Shopping for your child with special needs can be trying when searching for clothes that are durable, fit your child's individual physical needs, and will withstand the wear and tear of behavioral and other issues, while staying within your budget.
First, think about your child's physical needs. Take into consideration any adjustments that need to.be made for any physical disabilities your child may have. Many parents may already be adept at shortening pants' legs and the arms of shirts and sweaters.
There are also stores and businesses that specialize in adapted clothing designed to fit the physical needs of children with special needs, but these can be rather expensive for many families with more than one child in today's economy.
Also, when buying school clothes for your child with special needs think of issues related to hygiene if your child drools or mouths whitetails or other parts of his/her clothing.

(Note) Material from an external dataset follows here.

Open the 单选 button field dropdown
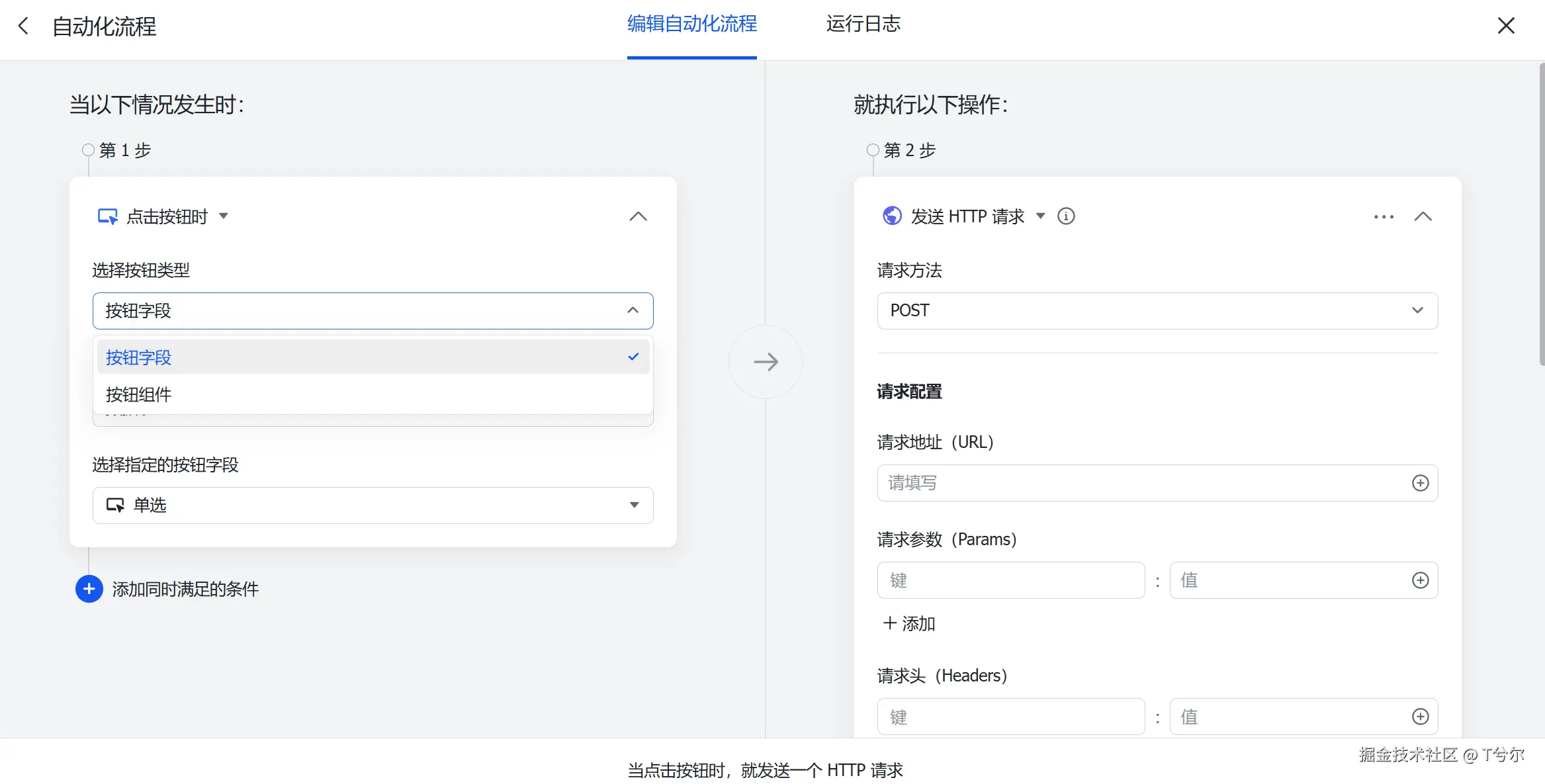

Consider durability as well if your child likes to rip or tear clothing. It may be worth it to spend extra money rather than having to replace cheaper quality shirts and tops.
Secondly, think of behavioral concerns that may affect clothing. Does your child engage in SIB (self-injurious behavior) that may leave blood-stains on clothes? Or are there occasional incidents of rectal digging and/or smearing excrement on clothing or shoes?
What about compulsive behaviors like pulling threads that might unravel a sweater or other types of clothing that might be destroyed by repeated picking and pulling. If your child wears diapers or Attends, has braces for his/her legs, back or neck, these necessary items may also cause wear and tear on clothing.
Thirdly, think about your child's personal preferences. If s/he likes a particular color or prefers a particular sports team, musical star, cartoon character, or movie, try to include clothing that incorporate those things in his/her school wardrobe.
Your child, if higher functioning, may also have style preferences based on current fashion trends. Some of these may not be age or developmentally appropriate and you may have some difficulty getting your child to understand why s/he can't wear pants sagging or show her midriff at school.
Be firm regarding styles or clothing that's totally inappropriate. But allow a little more flexible regarding clothes or styles that may be a little edgy, but not appropriate for the classroom. Offer to let your child wear a style made popular by a hip-hop or TV star on Halloween or to perform in a talent show or for the family.
Shopping for school clothes for your special needs child can be stressful, especially when you have several special needs to consider. Make sure you go shopping on a day when you have time to shop and can take your child along, if possible to participate in choosing his/her clothes for school.
Allow plenty of time, so you can take a break at Tim Horton's or Starbucks to have a cup of coffee, or if your child is with you visit a park or outdoor area to feed the birds if s/he has acted appropriately while shopping. You don't have to do it all in one day. Set aside several and visit more than one store to find the best bargains and quality.